#### Problem to work on
All of the records below are to be copied exactly.

[Data entries]
◆ ◆ ◆ ◆
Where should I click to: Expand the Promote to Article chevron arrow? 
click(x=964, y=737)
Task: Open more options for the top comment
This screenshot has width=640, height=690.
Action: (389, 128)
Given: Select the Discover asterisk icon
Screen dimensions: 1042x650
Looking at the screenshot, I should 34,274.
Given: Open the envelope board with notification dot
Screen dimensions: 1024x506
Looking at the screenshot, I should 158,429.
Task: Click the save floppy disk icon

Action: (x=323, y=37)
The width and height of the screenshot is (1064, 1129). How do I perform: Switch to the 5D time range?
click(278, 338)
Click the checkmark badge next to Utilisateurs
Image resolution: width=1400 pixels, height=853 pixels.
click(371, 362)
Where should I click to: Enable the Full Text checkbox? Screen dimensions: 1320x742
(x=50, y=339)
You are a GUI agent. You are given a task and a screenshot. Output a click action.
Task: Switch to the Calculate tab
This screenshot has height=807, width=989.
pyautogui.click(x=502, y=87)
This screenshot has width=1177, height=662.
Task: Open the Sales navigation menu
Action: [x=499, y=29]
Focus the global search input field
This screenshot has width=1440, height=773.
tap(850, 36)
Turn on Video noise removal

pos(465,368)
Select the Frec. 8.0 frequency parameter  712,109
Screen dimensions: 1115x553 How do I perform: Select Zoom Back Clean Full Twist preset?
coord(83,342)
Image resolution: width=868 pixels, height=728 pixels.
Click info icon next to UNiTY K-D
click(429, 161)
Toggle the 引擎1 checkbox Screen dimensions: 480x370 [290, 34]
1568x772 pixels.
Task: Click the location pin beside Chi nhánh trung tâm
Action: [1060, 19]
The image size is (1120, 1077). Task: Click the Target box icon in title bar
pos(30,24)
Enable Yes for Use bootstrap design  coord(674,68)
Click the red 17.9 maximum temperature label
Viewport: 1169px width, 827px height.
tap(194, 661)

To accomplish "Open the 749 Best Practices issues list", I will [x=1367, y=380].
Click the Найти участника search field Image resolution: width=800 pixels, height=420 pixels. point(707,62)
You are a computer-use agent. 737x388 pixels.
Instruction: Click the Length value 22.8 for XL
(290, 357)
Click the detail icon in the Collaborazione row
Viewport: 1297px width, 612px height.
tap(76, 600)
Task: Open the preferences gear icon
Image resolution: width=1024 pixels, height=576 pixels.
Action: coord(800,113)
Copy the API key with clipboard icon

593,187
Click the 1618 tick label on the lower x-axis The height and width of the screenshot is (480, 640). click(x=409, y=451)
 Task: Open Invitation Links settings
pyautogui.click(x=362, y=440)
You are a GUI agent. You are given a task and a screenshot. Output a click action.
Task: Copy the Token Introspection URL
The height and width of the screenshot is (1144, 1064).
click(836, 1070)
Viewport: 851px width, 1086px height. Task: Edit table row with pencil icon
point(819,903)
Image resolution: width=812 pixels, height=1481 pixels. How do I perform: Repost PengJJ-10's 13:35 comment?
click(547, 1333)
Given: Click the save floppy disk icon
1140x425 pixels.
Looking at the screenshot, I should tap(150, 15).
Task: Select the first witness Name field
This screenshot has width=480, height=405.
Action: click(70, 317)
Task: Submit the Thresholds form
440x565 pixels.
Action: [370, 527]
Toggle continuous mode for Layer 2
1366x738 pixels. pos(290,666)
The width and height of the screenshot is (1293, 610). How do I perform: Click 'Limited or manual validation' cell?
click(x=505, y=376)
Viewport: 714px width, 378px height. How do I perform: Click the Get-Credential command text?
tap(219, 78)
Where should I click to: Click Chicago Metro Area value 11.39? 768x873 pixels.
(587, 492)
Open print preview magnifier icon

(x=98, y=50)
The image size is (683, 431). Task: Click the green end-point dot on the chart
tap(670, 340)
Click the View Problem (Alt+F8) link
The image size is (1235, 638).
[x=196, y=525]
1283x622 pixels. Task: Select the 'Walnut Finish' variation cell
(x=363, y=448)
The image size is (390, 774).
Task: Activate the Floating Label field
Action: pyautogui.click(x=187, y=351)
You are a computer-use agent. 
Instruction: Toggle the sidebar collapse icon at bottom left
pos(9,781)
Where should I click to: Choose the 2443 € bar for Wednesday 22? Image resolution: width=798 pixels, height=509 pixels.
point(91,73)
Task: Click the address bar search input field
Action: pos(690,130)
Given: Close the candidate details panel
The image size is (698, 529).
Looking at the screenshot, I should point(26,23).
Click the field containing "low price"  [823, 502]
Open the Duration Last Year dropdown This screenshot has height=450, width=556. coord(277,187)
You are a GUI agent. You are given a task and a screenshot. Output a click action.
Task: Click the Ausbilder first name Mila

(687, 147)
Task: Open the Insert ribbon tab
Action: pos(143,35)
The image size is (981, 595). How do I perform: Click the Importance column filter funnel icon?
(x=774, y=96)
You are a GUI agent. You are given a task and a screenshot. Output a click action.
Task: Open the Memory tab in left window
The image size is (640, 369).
◆ ◆ ◆ ◆
#### Finished exercise
Where should I click to: Expand the Promote to Article chevron arrow? 
click(x=964, y=737)
Task: Open more options for the top comment
This screenshot has width=640, height=690.
Action: (389, 128)
Given: Select the Discover asterisk icon
Screen dimensions: 1042x650
Looking at the screenshot, I should 34,274.
Given: Open the envelope board with notification dot
Screen dimensions: 1024x506
Looking at the screenshot, I should 158,429.
Task: Click the save floppy disk icon

Action: (x=323, y=37)
The width and height of the screenshot is (1064, 1129). How do I perform: Switch to the 5D time range?
click(278, 338)
Click the checkmark badge next to Utilisateurs
Image resolution: width=1400 pixels, height=853 pixels.
click(371, 362)
Where should I click to: Enable the Full Text checkbox? Screen dimensions: 1320x742
(x=50, y=339)
You are a GUI agent. You are given a task and a screenshot. Output a click action.
Task: Switch to the Calculate tab
This screenshot has height=807, width=989.
pyautogui.click(x=502, y=87)
This screenshot has width=1177, height=662.
Task: Open the Sales navigation menu
Action: [x=499, y=29]
Focus the global search input field
This screenshot has width=1440, height=773.
tap(850, 36)
Turn on Video noise removal

pos(465,368)
Select the Frec. 8.0 frequency parameter  712,109
Screen dimensions: 1115x553 How do I perform: Select Zoom Back Clean Full Twist preset?
coord(83,342)
Image resolution: width=868 pixels, height=728 pixels.
Click info icon next to UNiTY K-D
click(429, 161)
Toggle the 引擎1 checkbox Screen dimensions: 480x370 [290, 34]
1568x772 pixels.
Task: Click the location pin beside Chi nhánh trung tâm
Action: [1060, 19]
The image size is (1120, 1077). Task: Click the Target box icon in title bar
pos(30,24)
Enable Yes for Use bootstrap design  coord(674,68)
Click the red 17.9 maximum temperature label
Viewport: 1169px width, 827px height.
tap(194, 661)

To accomplish "Open the 749 Best Practices issues list", I will [x=1367, y=380].
Click the Найти участника search field Image resolution: width=800 pixels, height=420 pixels. point(707,62)
You are a computer-use agent. 737x388 pixels.
Instruction: Click the Length value 22.8 for XL
(290, 357)
Click the detail icon in the Collaborazione row
Viewport: 1297px width, 612px height.
tap(76, 600)
Task: Open the preferences gear icon
Image resolution: width=1024 pixels, height=576 pixels.
Action: coord(800,113)
Copy the API key with clipboard icon

593,187
Click the 1618 tick label on the lower x-axis The height and width of the screenshot is (480, 640). click(x=409, y=451)
 Task: Open Invitation Links settings
pyautogui.click(x=362, y=440)
You are a GUI agent. You are given a task and a screenshot. Output a click action.
Task: Copy the Token Introspection URL
The height and width of the screenshot is (1144, 1064).
click(836, 1070)
Viewport: 851px width, 1086px height. Task: Edit table row with pencil icon
point(819,903)
Image resolution: width=812 pixels, height=1481 pixels. How do I perform: Repost PengJJ-10's 13:35 comment?
click(547, 1333)
Given: Click the save floppy disk icon
1140x425 pixels.
Looking at the screenshot, I should tap(150, 15).
Task: Select the first witness Name field
This screenshot has width=480, height=405.
Action: click(70, 317)
Task: Submit the Thresholds form
440x565 pixels.
Action: [370, 527]
Toggle continuous mode for Layer 2
1366x738 pixels. pos(290,666)
The width and height of the screenshot is (1293, 610). How do I perform: Click 'Limited or manual validation' cell?
click(x=505, y=376)
Viewport: 714px width, 378px height. How do I perform: Click the Get-Credential command text?
tap(219, 78)
Where should I click to: Click Chicago Metro Area value 11.39? 768x873 pixels.
(587, 492)
Open print preview magnifier icon

(x=98, y=50)
The image size is (683, 431). Task: Click the green end-point dot on the chart
tap(670, 340)
Click the View Problem (Alt+F8) link
The image size is (1235, 638).
[x=196, y=525]
1283x622 pixels. Task: Select the 'Walnut Finish' variation cell
(x=363, y=448)
The image size is (390, 774).
Task: Activate the Floating Label field
Action: pyautogui.click(x=187, y=351)
You are a computer-use agent. 
Instruction: Toggle the sidebar collapse icon at bottom left
pos(9,781)
Where should I click to: Choose the 2443 € bar for Wednesday 22? Image resolution: width=798 pixels, height=509 pixels.
point(91,73)
Task: Click the address bar search input field
Action: pos(690,130)
Given: Close the candidate details panel
The image size is (698, 529).
Looking at the screenshot, I should point(26,23).
Click the field containing "low price"  [823, 502]
Open the Duration Last Year dropdown This screenshot has height=450, width=556. coord(277,187)
You are a GUI agent. You are given a task and a screenshot. Output a click action.
Task: Click the Ausbilder first name Mila

(687, 147)
Task: Open the Insert ribbon tab
Action: pos(143,35)
The image size is (981, 595). How do I perform: Click the Importance column filter funnel icon?
(x=774, y=96)
You are a GUI agent. You are given a task and a screenshot. Output a click action.
Task: Open the Memory tab in left window
The image size is (640, 369).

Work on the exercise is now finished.